Re: Question about raid robustness when disk fails

Michael Evans <mjevans1983@xxxxxxxxx> · Thu, 28 Jan 2010 03:52:56 -0800

On Wed, Jan 27, 2010 at 7:34 AM, Goswin von Brederlow <goswin-v-b@xxxxxx> wrote:
> Asdo <asdo@xxxxxxxxxxxxx> writes:
> If you kick of a read-error-recovery and get another error on another
> drive then your raid will be down as well. Better not risk that.
>

I mostly only disagree with this point; everything else is more a
choice of tuning.  Different applications having different desires.

If a read is late, it might be a good idea to force a full stripe
recheck and alert the administrator about the latency/failure.

Current raid levels do not have a way of validating blocks
individually or even as part of a larger data set other than the
stripe; raid 5 has only one set of redundant data, but no way of
determining for sure which data-unit is bad.  Likely the 'slow' drive
should be presumed bad, and the rest of the stripe recalculated.  If
the drive returned data it should be compared to the calculation's
result.  If the data matches then it managed a clean read, but a
re-write should be issued anyway to ensure that the data really is
over-written.  The problem is the case where the data doesn't match,
but we lack another parity chunk (to validate against the computed
recovery data) due to using a single recovery stripe and no
validation.

Suddenly we have two potentially valid solutions and no way of
determining which is correct.  The question is which source you
believe is less likely to have an error: a single potentially faulty
drive that has returned a maybe error-corrected read (which has
certain odds of being correct), or a set of other drives that happened
to return data a little more quickly, but which all also have an
inherent risk (though less /per drive/) of error.  My gut reaction is
that the more nominally timed and reacting drives /likely/ are the
correct source, but that there is still an unquantified risk of
failure.

Of course, this is also a slightly moot point; in the above model we'd
have received one or the other first and already passed it to the next
layer.  A simpler approach would be to presume a soft failure on
timeout and unconditionally follow the re-computation path; only
dropping it if one of those drives also had an error or timeout.

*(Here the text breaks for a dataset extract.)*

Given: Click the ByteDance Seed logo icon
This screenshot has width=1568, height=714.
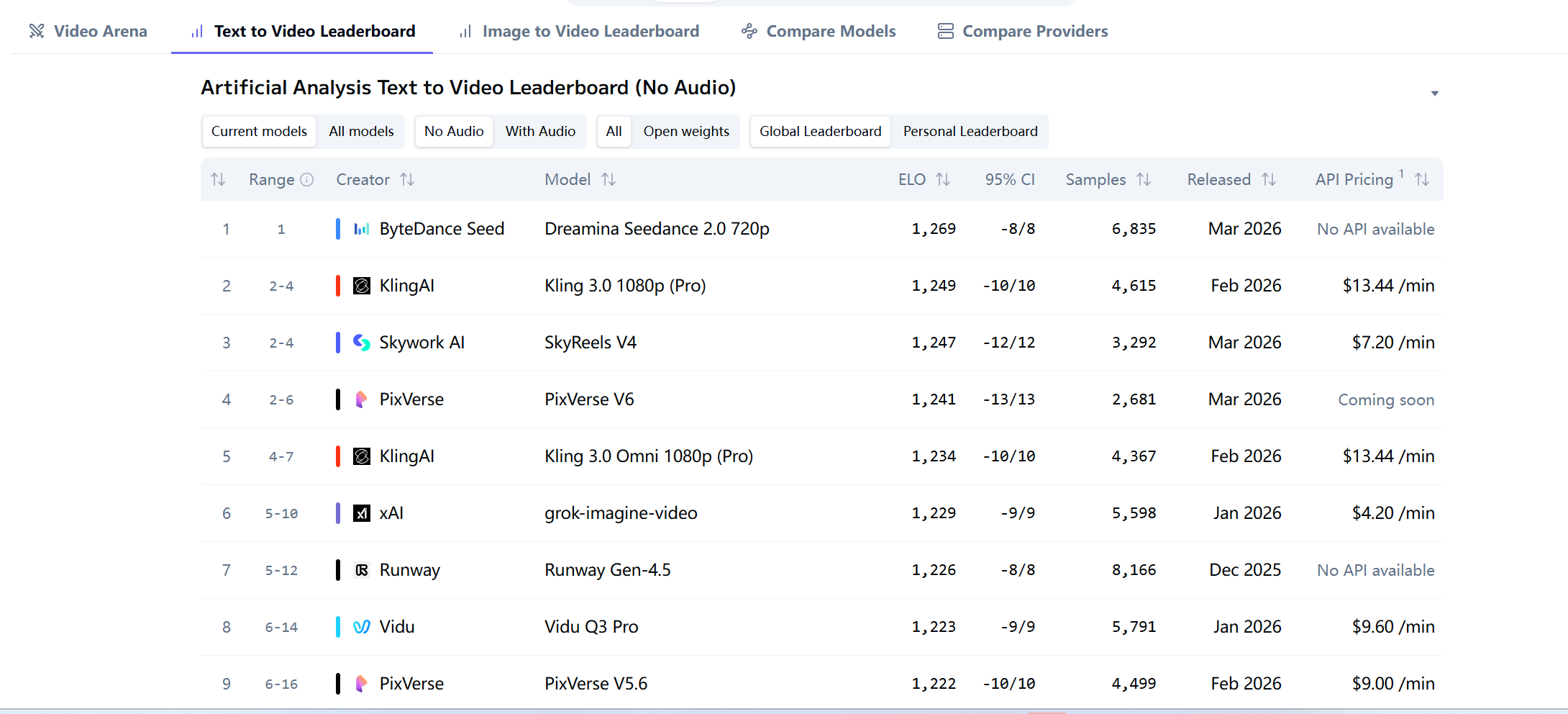Looking at the screenshot, I should (x=361, y=229).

The highly risk adverse or truly paranoid might willingly sacrifice
just a little more storage to 'make extra sure' that the data is
correct; which would greatly simplify the risks outlined above.

Going with the default chunk size of 64k, that's 128 x 512bytes.  512
/ 4 = 128 chunks for 32bit checksums, 512/16 = 32 for 128 bit
checksums, or 16 for 256 bit ones.  A proposed reduction in capacity,
respectively (and truncated, not rounded), to 99.993%, 99.975%, and
99.951% of the otherwise usable storage space. (Using
(SectorsPerChunk*ChunksThatFit)/(SectorsPerChunk*ChunksThatFit+1) to
give the data that would fit in the same sized 'old space' but first
making the 'old space' one sector larger to simplify the calculation.
Obviously the offsets and packing change if you choose a larger sector
size but keep the chunk size the same.)

With multi-core systems I don't see a major downside on the extra
processing workload, but I do see the disk bottle-neck as a downside.
The most natural read pattern would be to slurp up the remaining
sectors to the CRC payload on each drive.  For large streamed files
the effect is likely good.  For databases and small-file tasks that
cache poorly this would probably be bad.

Just arbitrarily making the chunk one sector larger only drops the
storage ratio to 99.224% and eliminates that problem (plus provides
the remainder of those sectors to dedicate to additional payload).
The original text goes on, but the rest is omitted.